Den großen Ankündigungen folgte bei den finanz- und gewinnstarken DAX-Konzernen – nichts. Eine Umfrage des ARD-Politikmagazins Report Mainz ergab: Nur die Unternehmen Beiersdorf (etwa 18.000 Beschäftigte) und Vonovia haben nach eigenen Angaben bis heute Flüchtlinge fest angestellt, wenn auch nur befristet bei Beiersdorf. Andere Konzerne wie BMW (etwa 115.000 Beschäftigte) bilden Flüchtlinge aus oder vergeben Praktika. Klingt gut, bis man einen Blick in die Zahlen wirft: Es geht hier um lächerliche sechs bis 40 Plätze.

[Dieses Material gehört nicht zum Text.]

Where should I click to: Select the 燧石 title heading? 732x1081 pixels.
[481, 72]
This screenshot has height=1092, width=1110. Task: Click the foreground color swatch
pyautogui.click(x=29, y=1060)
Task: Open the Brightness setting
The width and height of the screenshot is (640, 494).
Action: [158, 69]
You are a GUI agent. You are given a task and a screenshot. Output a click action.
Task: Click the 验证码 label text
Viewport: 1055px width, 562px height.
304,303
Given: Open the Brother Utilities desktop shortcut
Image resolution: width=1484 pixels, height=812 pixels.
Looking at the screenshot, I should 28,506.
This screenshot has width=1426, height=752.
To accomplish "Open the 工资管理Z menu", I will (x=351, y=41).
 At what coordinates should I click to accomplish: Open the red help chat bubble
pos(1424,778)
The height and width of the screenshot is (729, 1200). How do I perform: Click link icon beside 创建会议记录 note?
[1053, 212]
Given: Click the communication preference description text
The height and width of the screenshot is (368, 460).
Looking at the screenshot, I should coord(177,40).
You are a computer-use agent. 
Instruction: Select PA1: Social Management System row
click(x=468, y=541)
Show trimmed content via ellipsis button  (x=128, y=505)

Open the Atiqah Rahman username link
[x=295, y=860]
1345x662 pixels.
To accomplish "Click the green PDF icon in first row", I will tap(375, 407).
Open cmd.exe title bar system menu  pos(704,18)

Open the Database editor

Diese kümmerlichen Ergebnisse kommentierte Ingo Kramer, Präsident der Bundesvereinigung der Deutschen Arbeitgeberverbände (BDA): »Die Wirtschaft tut im Moment das, was sie kann, nämlich die Flüchtlinge mit Deutschkenntnissen zu integrieren.« Aha. Beim Deutschen Arbeitgebertag Ende November 2015 hatte Kramer noch getönt: »Wir sind bereit, Flüchtlinge in großer Zahl auszubilden und zu qualifizieren und zu beschäftigen, aus schierem Eigennutz.« Nicht einmal der scheint zu funktionieren. Übrigens: Inzwischen kündigten viele Konzerne an, sie wollten jetzt viel mehr tun. Wir bleiben dran.

Das Handwerk kann helfen

Die IG Metall fordert »ein betriebliches Integrationsjahr für Geflüchtete«. In dem sollten sie, so die Gewerkschaft, nach Tarif bezahlt werden, inklusive Beiträge in die Sozialversicherung. Anerkannte Flüchtlinge sollten das machen können, ebenso wie junge Menschen ohne Berufsabschluss und Langzeiterwerbslose. Vier Tage im Betrieb arbeiten, einen kompletten Tag lernen. Ein gutes Konzept und vor allem: keine Lohnkonkurrenz, kein Lohndumping. Vorschlag: Wenn schon die milliardenschweren Konzerne unfähig sind, dann könnte doch das Handwerk ran. Über 580.000 handwerkliche Betriebe gibt es in Deutschland. Die Branche klagt seit Jahren über Fachkräftemangel. Für die Integration Geflüchteter gäbe es Eingliederungszuschüsse nach Sozialgesetzbuch III. Wenn da nur jeder zweite Betrieb einen Menschen einstellte…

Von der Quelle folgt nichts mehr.